Metin Bölümü =>
━━━━━━━━━━━━━━━━━━━━━━━━━━━━━━

Engels’in ticarethane ile sınıf savaşı arasındaki yaşamını tüm canlılığıyla ortaya koyan kitap (mektuplardan seçmelerin yer aldığı) “Büro ile Barikat Arasında” adıyla yayımlandı. Engels’in Marx’a, yoldaşlarına ve aile üyelerine yazdığı mektuplar onun özverili, mütevazı, neşeli ve disiplinli kişiliğini yansıtan birer belge niteliği taşır. Paris’te sürgün olan yoldaşı Marx’a muhasebe bürosunda yazdığı mektuplarıyla seslenir: “Bu bezirganlık çok korkunç şey, Barmen çok korkunç, proleteryaya karşı çalışan bir burjuva olarak daha da korkunç…”

Engels babası tarafından düzenli olarak tertiplenen dinsel törenlere karşı duyduğu öfkesini Marx’a şu cümlelerle anlatıyordu: “Evimizde din mevsimi açılmış bulunuyor. Benim ruhumu avlamak için yapılan bu şölenlerden haberin yok. Dikkatimi bu lanet olası ticarethaneye bağlamalıyım, yoksa benim ihtiyar tüm ödeneği keser.” Mektubun sonuna dipnot ekleyerek, Marx ailesinden borç tutarlarını postalamalarını ve olası borçlanmalara karşı fazladan sterlin ekleyeceğini iletiyordu.

━━━━━━━━━━━━━━━━━━━━━━━━━━━━━━

Kayıtlı Veriler =>

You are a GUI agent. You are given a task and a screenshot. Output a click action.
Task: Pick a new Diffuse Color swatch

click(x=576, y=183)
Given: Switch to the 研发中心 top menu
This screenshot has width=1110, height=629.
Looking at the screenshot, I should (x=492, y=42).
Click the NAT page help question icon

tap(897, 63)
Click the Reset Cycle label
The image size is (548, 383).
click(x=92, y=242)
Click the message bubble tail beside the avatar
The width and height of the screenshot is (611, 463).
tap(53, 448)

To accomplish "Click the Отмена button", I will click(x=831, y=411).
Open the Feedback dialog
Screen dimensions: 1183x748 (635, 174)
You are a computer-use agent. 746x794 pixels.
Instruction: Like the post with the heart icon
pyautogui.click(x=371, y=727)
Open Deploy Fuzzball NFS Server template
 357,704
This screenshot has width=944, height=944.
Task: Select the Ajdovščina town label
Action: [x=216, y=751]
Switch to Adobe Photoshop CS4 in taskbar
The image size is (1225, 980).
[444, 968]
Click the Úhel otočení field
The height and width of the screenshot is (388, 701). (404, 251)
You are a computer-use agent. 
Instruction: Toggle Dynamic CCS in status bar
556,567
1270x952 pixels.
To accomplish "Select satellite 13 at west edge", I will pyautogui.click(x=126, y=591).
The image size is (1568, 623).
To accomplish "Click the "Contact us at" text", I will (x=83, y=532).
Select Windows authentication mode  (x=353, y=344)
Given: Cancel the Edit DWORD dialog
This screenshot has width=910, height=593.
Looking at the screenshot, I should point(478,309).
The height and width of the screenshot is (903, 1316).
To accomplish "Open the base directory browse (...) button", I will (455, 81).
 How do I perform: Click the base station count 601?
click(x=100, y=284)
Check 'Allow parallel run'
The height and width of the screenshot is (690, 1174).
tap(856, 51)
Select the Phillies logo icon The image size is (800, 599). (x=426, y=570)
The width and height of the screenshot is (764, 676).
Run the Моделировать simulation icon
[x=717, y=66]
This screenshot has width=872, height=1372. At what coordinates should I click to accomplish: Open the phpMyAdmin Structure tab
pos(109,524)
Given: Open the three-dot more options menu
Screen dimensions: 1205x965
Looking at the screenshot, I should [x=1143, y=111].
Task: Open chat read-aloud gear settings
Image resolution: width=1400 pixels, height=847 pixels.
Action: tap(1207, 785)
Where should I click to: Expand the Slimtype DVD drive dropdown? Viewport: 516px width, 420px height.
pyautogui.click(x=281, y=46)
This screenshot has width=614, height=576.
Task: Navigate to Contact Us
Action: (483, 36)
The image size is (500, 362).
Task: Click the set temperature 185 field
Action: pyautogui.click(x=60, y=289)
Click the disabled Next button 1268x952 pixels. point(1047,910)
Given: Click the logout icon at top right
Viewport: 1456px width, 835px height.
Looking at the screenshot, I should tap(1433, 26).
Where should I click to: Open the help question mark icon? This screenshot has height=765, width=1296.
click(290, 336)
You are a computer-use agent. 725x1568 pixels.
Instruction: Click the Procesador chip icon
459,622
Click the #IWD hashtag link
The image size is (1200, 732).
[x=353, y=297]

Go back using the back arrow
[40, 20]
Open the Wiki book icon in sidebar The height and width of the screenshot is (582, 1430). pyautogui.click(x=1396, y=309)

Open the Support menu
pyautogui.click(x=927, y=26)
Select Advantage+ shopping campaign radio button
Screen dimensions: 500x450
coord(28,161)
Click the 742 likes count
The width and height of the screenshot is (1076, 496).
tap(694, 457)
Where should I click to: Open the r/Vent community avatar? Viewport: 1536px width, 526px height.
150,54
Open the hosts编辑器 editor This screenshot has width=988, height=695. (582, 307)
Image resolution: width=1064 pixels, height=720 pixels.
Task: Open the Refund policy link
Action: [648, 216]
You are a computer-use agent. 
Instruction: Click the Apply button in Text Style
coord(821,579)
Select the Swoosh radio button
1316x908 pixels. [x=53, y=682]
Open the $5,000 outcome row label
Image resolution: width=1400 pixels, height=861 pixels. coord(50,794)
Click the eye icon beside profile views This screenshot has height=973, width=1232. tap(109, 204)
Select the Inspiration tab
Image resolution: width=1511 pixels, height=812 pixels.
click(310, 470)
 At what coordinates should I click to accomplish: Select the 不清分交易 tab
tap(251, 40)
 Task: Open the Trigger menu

━━━━━━━━━━━━━━━━━━━━━━━━━━━━━━

Yapılacaklar =>
1. Engels'in mektuplarıyla ilgili metinden "Engels babası tarafından" sözleriyle başlayıp "sterlin ekleyeceğini iletiyordu." sözlerine kadar süren kısmı hiç değiştirmeden yazın.
2. Engels'in mektuplarıyla ilgili metne göre, Engels'in mektuplarından seçmelerin yer aldığı kitap hangi adla yayımlanmıştır?
Öğelerin bu işle hiçbir ilgisi yoktur.

Görev Sonuçları =>
1.
Engels babası tarafından düzenli olarak tertiplenen dinsel törenlere karşı duyduğu öfkesini Marx’a şu cümlelerle anlatıyordu: “Evimizde din mevsimi açılmış bulunuyor. Benim ruhumu avlamak için yapılan bu şölenlerden haberin yok. Dikkatimi bu lanet olası ticarethaneye bağlamalıyım, yoksa benim ihtiyar tüm ödeneği keser.” Mektubun sonuna dipnot ekleyerek, Marx ailesinden borç tutarlarını postalamalarını ve olası borçlanmalara karşı fazladan sterlin ekleyeceğini iletiyordu.

2. "Büro ile Barikat Arasında" adıyla yayımlanmıştır.